What is expected: Return, word for word, only the lines of the data below that lie between the line with "Click large blue" and the line with "has width=1280, height=720.", those two lines included.

Given records:
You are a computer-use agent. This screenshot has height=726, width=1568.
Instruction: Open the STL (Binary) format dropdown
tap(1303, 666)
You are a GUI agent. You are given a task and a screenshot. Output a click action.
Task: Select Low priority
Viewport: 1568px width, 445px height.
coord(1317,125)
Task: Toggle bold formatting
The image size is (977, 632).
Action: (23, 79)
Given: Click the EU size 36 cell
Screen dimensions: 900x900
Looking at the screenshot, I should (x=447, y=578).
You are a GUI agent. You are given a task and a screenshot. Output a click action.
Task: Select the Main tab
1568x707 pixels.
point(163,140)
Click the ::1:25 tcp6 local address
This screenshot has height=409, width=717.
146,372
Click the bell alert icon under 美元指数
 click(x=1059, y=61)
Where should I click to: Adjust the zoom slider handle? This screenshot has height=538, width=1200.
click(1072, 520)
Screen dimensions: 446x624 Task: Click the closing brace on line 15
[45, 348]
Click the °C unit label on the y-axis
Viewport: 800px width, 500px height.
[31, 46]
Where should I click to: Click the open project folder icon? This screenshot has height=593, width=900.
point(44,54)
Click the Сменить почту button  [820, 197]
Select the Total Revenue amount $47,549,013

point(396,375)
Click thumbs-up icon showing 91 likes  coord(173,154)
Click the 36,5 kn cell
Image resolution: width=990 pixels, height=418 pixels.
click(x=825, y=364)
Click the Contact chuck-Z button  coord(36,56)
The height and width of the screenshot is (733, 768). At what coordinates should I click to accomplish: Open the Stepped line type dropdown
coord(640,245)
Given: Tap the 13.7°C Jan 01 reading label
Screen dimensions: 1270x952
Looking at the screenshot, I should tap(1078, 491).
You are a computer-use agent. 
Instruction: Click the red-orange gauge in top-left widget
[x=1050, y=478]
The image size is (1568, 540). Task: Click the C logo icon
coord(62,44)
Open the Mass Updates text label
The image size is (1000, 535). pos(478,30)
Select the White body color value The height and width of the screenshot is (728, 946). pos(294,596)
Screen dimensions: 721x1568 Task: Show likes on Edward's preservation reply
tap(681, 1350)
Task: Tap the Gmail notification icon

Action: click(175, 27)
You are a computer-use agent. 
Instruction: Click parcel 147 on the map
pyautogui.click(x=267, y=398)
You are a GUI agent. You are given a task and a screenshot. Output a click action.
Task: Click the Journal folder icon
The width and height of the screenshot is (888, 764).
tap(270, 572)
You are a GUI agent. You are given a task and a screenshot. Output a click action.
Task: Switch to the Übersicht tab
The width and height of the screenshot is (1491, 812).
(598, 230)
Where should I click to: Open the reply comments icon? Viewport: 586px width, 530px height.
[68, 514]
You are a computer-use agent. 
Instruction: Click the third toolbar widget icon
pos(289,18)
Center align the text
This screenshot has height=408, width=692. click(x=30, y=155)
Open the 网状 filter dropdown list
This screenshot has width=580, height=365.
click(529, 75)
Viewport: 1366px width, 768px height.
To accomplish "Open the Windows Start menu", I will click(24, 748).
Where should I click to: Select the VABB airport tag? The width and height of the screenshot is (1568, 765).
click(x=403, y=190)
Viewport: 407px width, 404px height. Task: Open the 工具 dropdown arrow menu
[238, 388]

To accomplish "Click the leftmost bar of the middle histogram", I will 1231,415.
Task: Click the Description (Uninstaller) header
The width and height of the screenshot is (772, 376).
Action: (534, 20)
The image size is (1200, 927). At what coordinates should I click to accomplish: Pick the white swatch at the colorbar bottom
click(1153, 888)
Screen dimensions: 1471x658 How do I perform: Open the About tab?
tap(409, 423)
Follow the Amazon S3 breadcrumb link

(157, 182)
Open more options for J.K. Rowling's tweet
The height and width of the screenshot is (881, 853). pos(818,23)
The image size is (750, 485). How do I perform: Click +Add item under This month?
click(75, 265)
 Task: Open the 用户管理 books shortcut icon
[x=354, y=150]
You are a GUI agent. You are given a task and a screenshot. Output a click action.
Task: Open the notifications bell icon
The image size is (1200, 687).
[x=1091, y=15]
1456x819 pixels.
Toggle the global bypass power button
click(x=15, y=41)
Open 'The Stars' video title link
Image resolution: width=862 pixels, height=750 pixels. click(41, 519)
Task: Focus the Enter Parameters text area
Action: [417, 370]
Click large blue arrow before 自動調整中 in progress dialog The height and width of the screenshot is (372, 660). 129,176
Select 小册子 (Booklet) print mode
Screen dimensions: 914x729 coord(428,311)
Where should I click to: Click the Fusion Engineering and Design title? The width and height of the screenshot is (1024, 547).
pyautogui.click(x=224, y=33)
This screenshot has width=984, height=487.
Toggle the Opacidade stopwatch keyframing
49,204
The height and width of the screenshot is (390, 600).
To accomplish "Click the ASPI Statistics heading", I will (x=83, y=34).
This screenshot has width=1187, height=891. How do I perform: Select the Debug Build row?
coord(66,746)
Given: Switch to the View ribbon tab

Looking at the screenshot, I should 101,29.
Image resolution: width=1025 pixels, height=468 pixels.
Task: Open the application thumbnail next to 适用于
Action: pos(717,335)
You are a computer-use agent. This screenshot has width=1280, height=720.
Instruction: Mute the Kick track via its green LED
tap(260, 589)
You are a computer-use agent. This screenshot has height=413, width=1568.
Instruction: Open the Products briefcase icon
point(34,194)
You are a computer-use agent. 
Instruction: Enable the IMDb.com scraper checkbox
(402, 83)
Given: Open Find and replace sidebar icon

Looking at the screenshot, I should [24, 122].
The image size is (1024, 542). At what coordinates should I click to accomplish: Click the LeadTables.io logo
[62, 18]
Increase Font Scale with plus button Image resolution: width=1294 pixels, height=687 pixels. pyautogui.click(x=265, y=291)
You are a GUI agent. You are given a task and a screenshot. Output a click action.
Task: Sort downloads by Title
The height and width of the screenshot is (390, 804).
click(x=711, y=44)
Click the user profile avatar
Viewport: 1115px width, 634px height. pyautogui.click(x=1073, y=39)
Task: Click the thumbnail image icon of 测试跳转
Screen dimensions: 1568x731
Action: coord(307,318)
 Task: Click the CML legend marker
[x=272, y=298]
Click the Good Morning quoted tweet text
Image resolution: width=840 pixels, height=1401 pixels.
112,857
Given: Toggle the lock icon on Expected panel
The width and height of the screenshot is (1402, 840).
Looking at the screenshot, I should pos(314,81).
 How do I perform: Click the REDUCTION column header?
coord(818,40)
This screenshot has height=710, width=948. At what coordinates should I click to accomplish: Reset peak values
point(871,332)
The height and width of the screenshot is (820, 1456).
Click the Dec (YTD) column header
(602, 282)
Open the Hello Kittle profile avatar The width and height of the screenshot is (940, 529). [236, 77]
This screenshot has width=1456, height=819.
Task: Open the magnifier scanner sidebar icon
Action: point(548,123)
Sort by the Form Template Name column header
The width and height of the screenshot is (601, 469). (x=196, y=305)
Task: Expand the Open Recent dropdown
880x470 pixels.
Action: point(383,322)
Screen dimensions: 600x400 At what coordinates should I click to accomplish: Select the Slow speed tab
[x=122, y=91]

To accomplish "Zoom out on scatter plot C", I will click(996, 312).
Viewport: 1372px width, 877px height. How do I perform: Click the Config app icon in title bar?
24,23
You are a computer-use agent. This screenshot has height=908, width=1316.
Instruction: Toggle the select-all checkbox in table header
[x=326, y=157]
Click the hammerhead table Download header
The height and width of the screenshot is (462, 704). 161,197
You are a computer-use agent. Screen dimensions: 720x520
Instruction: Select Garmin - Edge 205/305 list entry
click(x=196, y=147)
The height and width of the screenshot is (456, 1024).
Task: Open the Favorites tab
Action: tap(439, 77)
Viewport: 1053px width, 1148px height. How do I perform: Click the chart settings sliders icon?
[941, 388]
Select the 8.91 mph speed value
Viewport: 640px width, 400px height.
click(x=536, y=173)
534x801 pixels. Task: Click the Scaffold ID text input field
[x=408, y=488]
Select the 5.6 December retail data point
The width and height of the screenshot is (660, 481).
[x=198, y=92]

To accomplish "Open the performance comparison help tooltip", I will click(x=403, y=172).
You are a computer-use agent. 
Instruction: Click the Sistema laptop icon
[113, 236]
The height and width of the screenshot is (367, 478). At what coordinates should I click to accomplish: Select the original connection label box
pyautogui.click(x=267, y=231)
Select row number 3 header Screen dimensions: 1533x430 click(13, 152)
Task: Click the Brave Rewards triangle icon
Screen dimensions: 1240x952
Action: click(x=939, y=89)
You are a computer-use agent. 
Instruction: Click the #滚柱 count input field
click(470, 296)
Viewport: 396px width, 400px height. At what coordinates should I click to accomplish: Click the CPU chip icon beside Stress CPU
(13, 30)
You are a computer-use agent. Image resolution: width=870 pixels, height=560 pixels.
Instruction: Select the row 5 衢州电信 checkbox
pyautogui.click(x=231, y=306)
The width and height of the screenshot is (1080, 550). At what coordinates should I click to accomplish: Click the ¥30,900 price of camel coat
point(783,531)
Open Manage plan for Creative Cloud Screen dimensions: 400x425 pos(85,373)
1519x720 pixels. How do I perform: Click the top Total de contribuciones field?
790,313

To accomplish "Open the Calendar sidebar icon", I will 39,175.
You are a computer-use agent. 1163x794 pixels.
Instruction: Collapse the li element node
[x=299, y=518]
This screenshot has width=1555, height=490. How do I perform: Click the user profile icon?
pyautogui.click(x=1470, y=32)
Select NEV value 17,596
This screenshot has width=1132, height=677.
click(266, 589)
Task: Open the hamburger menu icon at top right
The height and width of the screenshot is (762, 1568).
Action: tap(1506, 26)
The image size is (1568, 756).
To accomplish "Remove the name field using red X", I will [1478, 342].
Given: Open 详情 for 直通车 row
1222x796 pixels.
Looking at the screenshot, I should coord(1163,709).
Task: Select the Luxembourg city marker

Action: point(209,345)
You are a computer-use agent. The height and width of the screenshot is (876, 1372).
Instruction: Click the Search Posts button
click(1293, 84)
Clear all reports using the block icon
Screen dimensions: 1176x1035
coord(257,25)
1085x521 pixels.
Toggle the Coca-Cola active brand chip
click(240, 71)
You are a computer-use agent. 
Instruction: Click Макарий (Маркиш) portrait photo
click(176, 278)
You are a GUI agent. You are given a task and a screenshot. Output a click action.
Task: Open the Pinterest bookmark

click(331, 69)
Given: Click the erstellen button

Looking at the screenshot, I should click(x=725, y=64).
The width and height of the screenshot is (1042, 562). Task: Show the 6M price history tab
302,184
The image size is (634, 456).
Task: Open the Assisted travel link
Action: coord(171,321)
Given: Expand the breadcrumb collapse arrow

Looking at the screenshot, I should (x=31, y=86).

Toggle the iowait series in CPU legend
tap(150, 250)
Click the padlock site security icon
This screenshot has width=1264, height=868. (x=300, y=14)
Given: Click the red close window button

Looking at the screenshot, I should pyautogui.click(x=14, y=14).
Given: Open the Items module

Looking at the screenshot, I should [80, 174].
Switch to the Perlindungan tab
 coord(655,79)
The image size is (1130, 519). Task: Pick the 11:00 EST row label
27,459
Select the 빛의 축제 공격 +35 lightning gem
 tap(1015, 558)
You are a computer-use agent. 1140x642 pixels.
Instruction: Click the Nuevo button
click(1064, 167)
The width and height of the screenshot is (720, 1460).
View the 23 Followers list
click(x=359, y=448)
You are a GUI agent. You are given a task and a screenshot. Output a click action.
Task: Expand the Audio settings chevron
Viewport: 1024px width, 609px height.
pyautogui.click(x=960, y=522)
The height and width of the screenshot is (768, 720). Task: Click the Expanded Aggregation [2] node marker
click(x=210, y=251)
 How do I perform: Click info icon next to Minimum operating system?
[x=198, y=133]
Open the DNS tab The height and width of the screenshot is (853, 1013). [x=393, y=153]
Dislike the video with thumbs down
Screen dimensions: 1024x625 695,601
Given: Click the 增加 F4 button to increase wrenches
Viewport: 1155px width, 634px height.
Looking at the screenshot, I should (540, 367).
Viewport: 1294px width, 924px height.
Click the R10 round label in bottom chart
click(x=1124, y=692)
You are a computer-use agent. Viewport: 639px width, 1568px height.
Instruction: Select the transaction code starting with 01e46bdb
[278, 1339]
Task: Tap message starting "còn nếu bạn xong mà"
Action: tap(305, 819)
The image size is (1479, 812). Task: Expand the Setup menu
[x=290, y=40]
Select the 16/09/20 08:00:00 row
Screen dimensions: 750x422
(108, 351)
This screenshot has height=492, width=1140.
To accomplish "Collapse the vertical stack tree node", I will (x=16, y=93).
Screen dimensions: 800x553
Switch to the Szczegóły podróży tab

Reply:
Click large blue arrow before 自動調整中 in progress dialog The height and width of the screenshot is (372, 660). 129,176
Select 小册子 (Booklet) print mode
Screen dimensions: 914x729 coord(428,311)
Where should I click to: Click the Fusion Engineering and Design title? The width and height of the screenshot is (1024, 547).
pyautogui.click(x=224, y=33)
This screenshot has width=984, height=487.
Toggle the Opacidade stopwatch keyframing
49,204
The height and width of the screenshot is (390, 600).
To accomplish "Click the ASPI Statistics heading", I will (x=83, y=34).
This screenshot has width=1187, height=891. How do I perform: Select the Debug Build row?
coord(66,746)
Given: Switch to the View ribbon tab

Looking at the screenshot, I should 101,29.
Image resolution: width=1025 pixels, height=468 pixels.
Task: Open the application thumbnail next to 适用于
Action: pos(717,335)
You are a computer-use agent. This screenshot has width=1280, height=720.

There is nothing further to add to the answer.